La nozione di ens infinitum è inoltre la più perfetta, perché include virtualmente e in modo semplice tutte le perfezioni pure e ciascuna nel massimo grado possibile “sub ratione infiniti” (Ordinatio, I, d. 3, p. 1, q. 2; ed Vat. III, p. 59, nn. 40-41; Lectura, I, d. 3, p. 1, q. 1-2; ed. Vat. XVI, p. 244, nn. 50-53).
L'ente infinito pertanto è la nozione più perfetta, in quanto include virtualmente la bontà infinita, la verità infinita e tutte le altre perfezioni che sono compatibili con l'infinitezza. Il contenuto virtuale, in questo caso, dal momento che non è formalmente identico al concetto, non può essere scoperto attraverso l'analisi della nozione di ente infinito. Scoto dunque, parlando di ens infinitumcome del concetto più semplice, cerca di prospettare il caso di un'entità più grande di quella ottenibile con concetti sia semplici, sia complessi che possono essere definiti, ed è convinto che la compatibilità tra “infinito” ed “ente” è qualcosa per cui l'uomo possiede una sorta di evidenza psicologica intuitiva, una congenita aspirazione a un conoscere infinito e a un volere infinito.

ELENCO DELLE VOCI

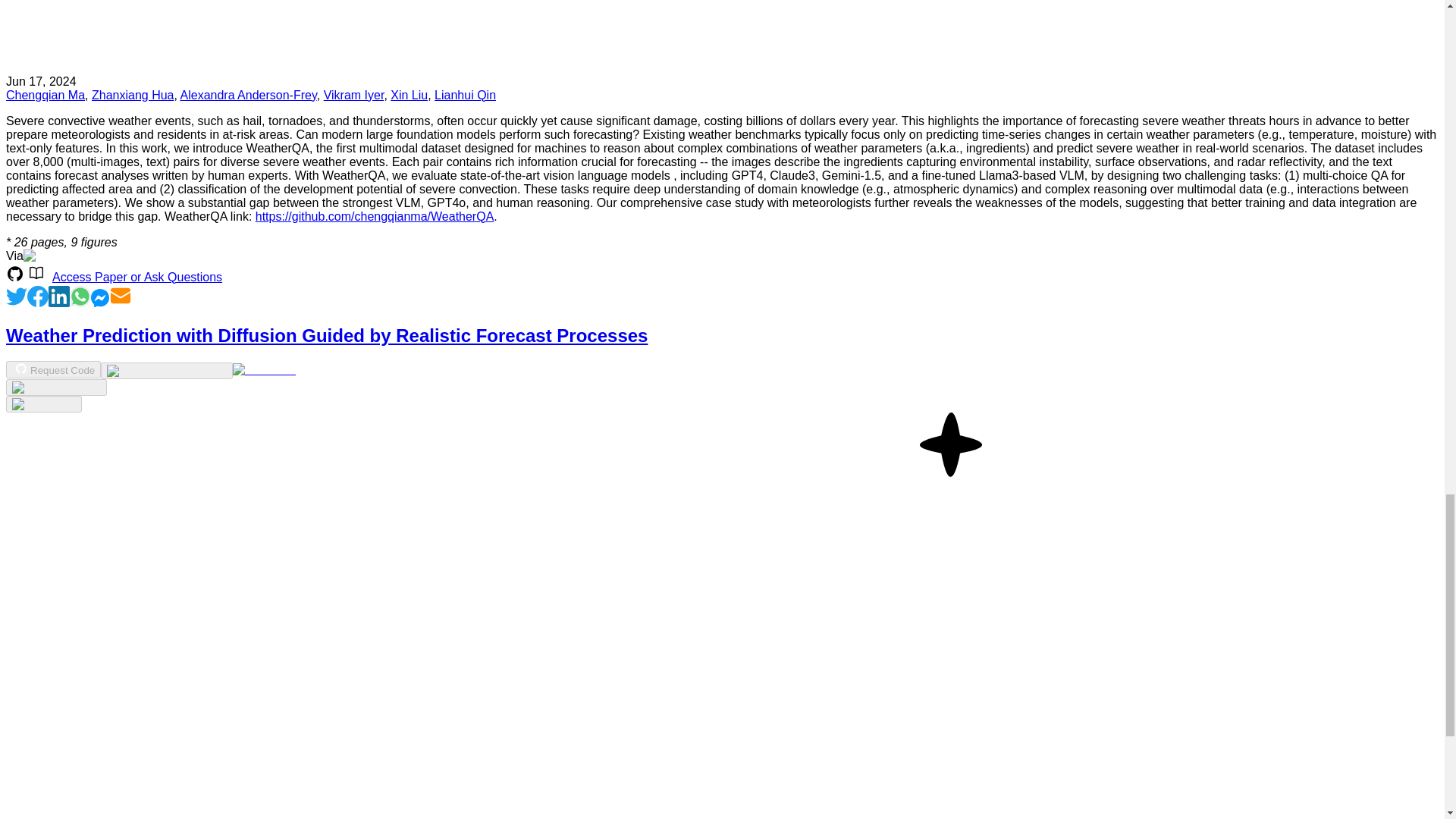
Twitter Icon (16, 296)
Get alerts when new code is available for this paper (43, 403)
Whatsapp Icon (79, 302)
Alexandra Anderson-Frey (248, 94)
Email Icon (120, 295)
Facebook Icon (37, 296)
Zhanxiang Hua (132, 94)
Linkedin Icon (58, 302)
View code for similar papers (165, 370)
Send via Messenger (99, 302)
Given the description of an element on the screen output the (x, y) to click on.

* * *

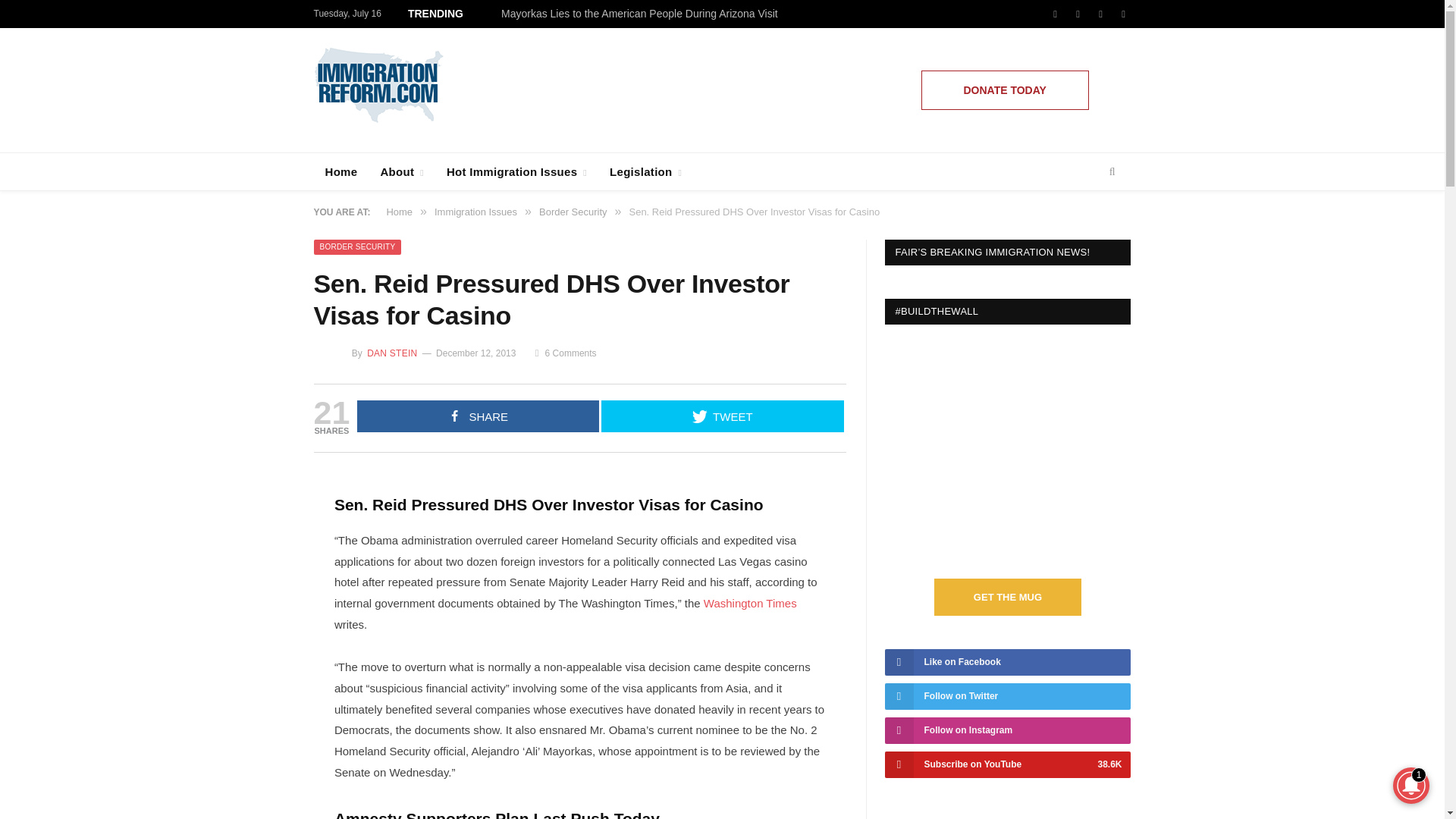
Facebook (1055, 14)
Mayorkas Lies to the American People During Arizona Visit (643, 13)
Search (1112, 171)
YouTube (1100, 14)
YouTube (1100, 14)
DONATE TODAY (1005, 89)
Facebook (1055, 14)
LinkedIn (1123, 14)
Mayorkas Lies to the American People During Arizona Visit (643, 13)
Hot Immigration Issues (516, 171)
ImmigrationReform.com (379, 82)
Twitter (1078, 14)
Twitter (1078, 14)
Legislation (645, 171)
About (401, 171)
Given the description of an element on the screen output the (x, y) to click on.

CONSEGNA 1
Traduca in inglese la seguente frase del brano estratto: "Il contenuto virtuale, in questo caso, dal momento che non è formalmente identico al concetto, non può essere scoperto attraverso l'analisi della nozione di ente infinito."
CONSEGNA 2
Trasformi in un elenco JSON di stringhe, una per riga e senza righe vuote, soltanto le voci che vanno dalla riga con "Twitter Icon (16, 296)" alla riga con "Send via Messenger (99, 302)", entrambe comprese.

RISPOSTA COMPLETA 1
The virtual content, in this case, since it is not formally identical to the concept, cannot be discovered through the analysis of the notion of infinite being.

RISPOSTA COMPLETA 2
[
  "Twitter Icon (16, 296)",
  "Get alerts when new code is available for this paper (43, 403)",
  "Whatsapp Icon (79, 302)",
  "Alexandra Anderson-Frey (248, 94)",
  "Email Icon (120, 295)",
  "Facebook Icon (37, 296)",
  "Zhanxiang Hua (132, 94)",
  "Linkedin Icon (58, 302)",
  "View code for similar papers (165, 370)",
  "Send via Messenger (99, 302)"
]